Ginger Costa-Jackson, a Purring, Prescient Gato

By: - Dec 07, 2014

gato gato gato Puss puss

El Gato con Botas
By Xavier Montsalvatge

Conducted by Neal Goren
Directed by Moises Kaufman
Co-presented by Works & Process at the Guggenheim
Blind Summit Theatre
Gotham Chamber Opera
El Museo del Barrio
New York, New York
Through December 14, 2014
Photographs by Richard Termine courtesy Gotham Chamber Opera

Puppets double up the convention of opera. You come to accept people singing their way through life when an opera hall darkens, In the Gotham production, puppeteers dressed in black move the puppets. The voice of Gato is sung by Ginger Costa-Jackson (alternating with Kerin Mushegain). She is also dressed in black and when she gives voice to Gato, touches the shoulder of a puppeteer. But like opera where we accept the fact that talking is done in music, in this form of shadow puppetry, we immediately accept the convention of a puppeteer singing for the puppet.

All eyes are fixed on El Gato, as he virtually vibrates when his slender body is filled with song. Manipulated by three puppeteers, he is a slithering, prancing manipulator himself, entrancing as he bounds across the stage fixing the world to his vision.

Puss in Boots is an old tale which holds two morals. One that dress and countenance can carry you far. Puss is a living example. He dons hat and cape and boots and becomes a courtier.

Boots carry Puss from the home of a poor peasant miller to the castle of a King where Puss lays the groundwork for the marriage of miller peasant to Princess.

In a particularly delightful water scene where Designer Andromache Chalfant has looped shimmering chiffon-like material across the stage and David Lander has lit so the illusion of water rushing by is created, the peasant now billed as prince appears to be drowning. In the process, he turns from a real man to a puppet in a flash and we accept without blinking an eye this clever miniaturization.

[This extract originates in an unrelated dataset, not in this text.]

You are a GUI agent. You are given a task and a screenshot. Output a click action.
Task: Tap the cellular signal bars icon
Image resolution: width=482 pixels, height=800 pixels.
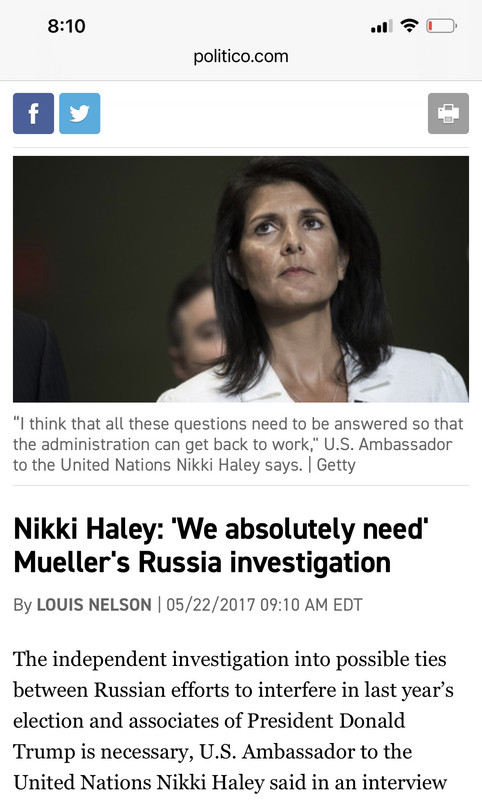pos(382,26)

The puppeteers also double with figures in which the real human head and arms are used. For a moment, it appears that a designer has done an extraordinary job of duplicating human with limbs. But in a moment you smile when you see that the King is, well, a man. Stephanos Koreasons is regal.

Andrea Carroll as the princess sings with verve and seductive pleasure. Dressed for a hot Spanish night, she plunges into water and emerges in a bathing suit, dropping her skirt so to speak.

Craig Vern has a rich voice as the Miller who would be Prince. Kevin Burdette is appropriately terrifying as the Ogre who is eventually tricked by the cat. No revelations here. But the Ogre lives in a castle which the miller is able to appropriate.

The puppeteers, mostly in shadow, each deserve a mention. They create a satisfying and thrilling illusion. Sometimes even terrifying in the Ogre.

Montsalvatge’s score gets a brisk and amusing presentation under Neal Goren’s baton. Goren’s mission with the Gotham Chamber Opera is to present operas that fit an intimate setting. In the beautiful theatre at El Museo del Barrio, just such a purpose is served.

Talent on stage has appeared all over the United States in opera companies that thrive not only in Seattle and Houston, but Utah, San Luis Obispo, and Santa Barbara. New York is often myopic about opera opportunities because our news is dominated by a stodgy house that is too large and often half empty.

In the hands of artistic directors like Goren, small opera thrives. Puss’s second moral message is delivered. Industry and savoir faire can triumph on stage.